* Objetivo:
Transcribe sin ningún cambio el texto completo sobre el padre exigente como rito de iniciación.

* Texto citado:
En un momento dado, Mayo y Foley luchan físicamente entre sí, como representación edípica de la muerte del padre a manos de su hijo, aunque en este caso vence Foley, reafirmando su autoridad sobre su vástago simbólico. El hecho de que finalmente Mayo logre graduarse simboliza su maduración, una maduración exitosa tras superar una prueba iniciática representada por el servicio militar prestado. Todos sabemos que la mili era uno de los últimos ritos de iniciación a la vida adulta que quedaban en Occidente (rito hoy desaparecido).

La figura parental tradicionalmente cuenta con esa función que hoy a muchos parece inadecuada. Dicho esto, y a pesar de la apariencia inmediata y superficial, esa función es sumamente importante para que una persona madure adecuadamente. ¿A qué se debe esto? El padre que exige es como un muro contra el que choca su retoño una y otra vez. De alguna manera, ese tipo de padre es un simulacro iniciático de lo que habrá de llegar después, de la vida misma; del mundo exterior, real. Tales padres sirven para replicar el mundo de los hechos con los que habrá de lidiar todo ser humano en su vida posterior. Nadie regala nada y la existencia adulta se asemeja al acometimiento de una muralla que habrá de ser superada o atravesada a un alto precio. El mundo no se adapta a nuestras necesidades, sino más bien al revés. En el caso contrario, el de un padre apocado y «amigo» de sus hijos (amigo en el peor sentido de la palabra), este sirve de germen al niño mimado, una persona, en muchos casos, destruida.

Datos de señalización en páginas y pantallas:
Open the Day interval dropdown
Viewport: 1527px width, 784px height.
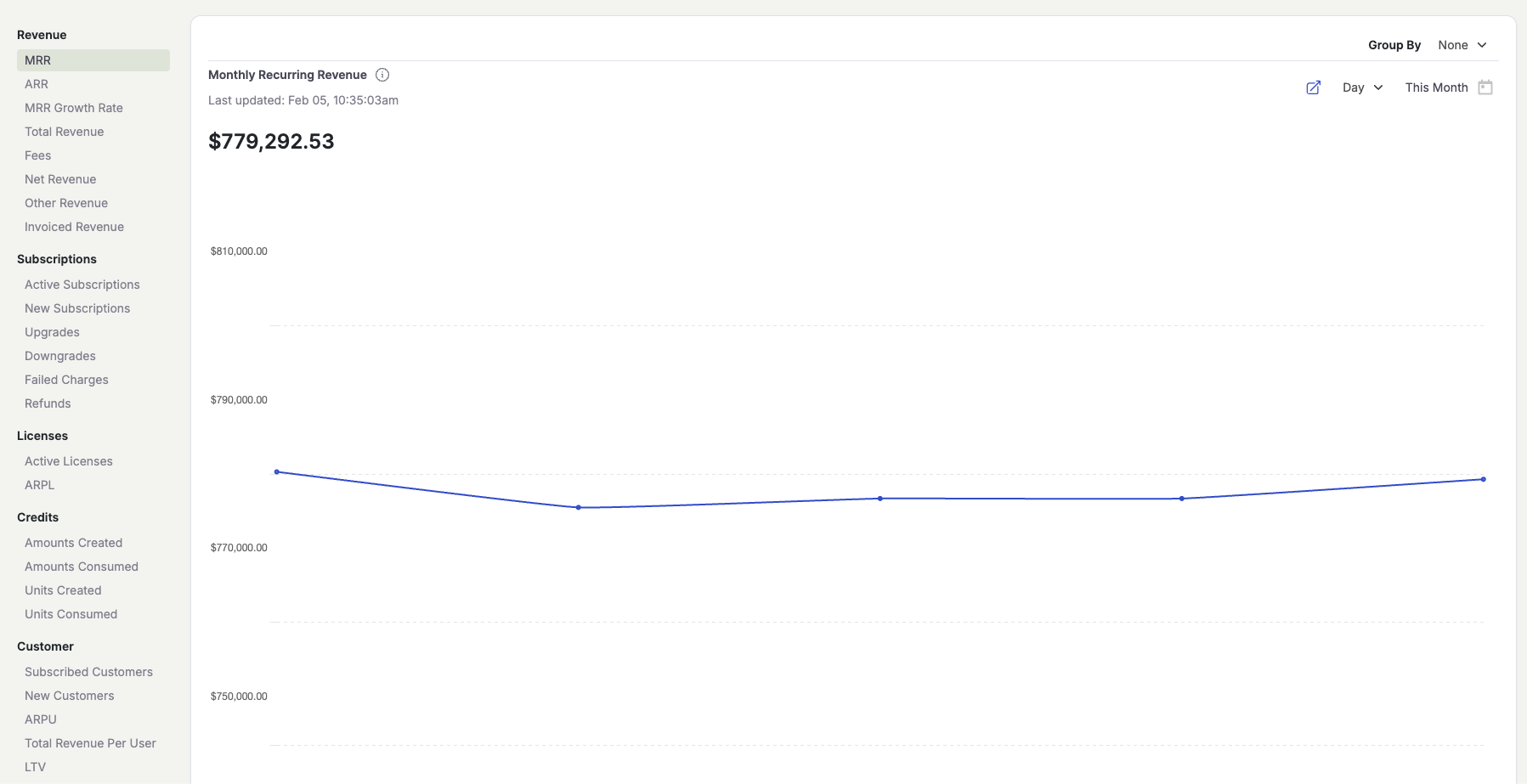pyautogui.click(x=1362, y=87)
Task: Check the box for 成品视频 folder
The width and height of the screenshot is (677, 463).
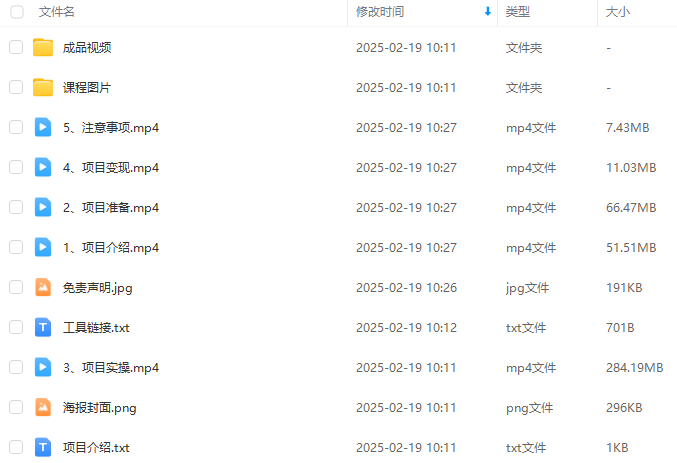Action: coord(16,47)
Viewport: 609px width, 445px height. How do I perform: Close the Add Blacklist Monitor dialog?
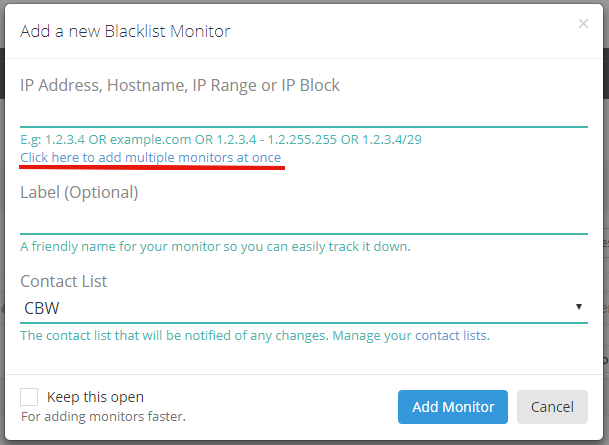[x=583, y=24]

* Resultado del ejercicio:
En un momento dado, Mayo y Foley luchan físicamente entre sí, como representación edípica de la muerte del padre a manos de su hijo, aunque en este caso vence Foley, reafirmando su autoridad sobre su vástago simbólico. El hecho de que finalmente Mayo logre graduarse simboliza su maduración, una maduración exitosa tras superar una prueba iniciática representada por el servicio militar prestado. Todos sabemos que la mili era uno de los últimos ritos de iniciación a la vida adulta que quedaban en Occidente (rito hoy desaparecido).

La figura parental tradicionalmente cuenta con esa función que hoy a muchos parece inadecuada. Dicho esto, y a pesar de la apariencia inmediata y superficial, esa función es sumamente importante para que una persona madure adecuadamente. ¿A qué se debe esto? El padre que exige es como un muro contra el que choca su retoño una y otra vez. De alguna manera, ese tipo de padre es un simulacro iniciático de lo que habrá de llegar después, de la vida misma; del mundo exterior, real. Tales padres sirven para replicar el mundo de los hechos con los que habrá de lidiar todo ser humano en su vida posterior. Nadie regala nada y la existencia adulta se asemeja al acometimiento de una muralla que habrá de ser superada o atravesada a un alto precio. El mundo no se adapta a nuestras necesidades, sino más bien al revés. En el caso contrario, el de un padre apocado y «amigo» de sus hijos (amigo en el peor sentido de la palabra), este sirve de germen al niño mimado, una persona, en muchos casos, destruida.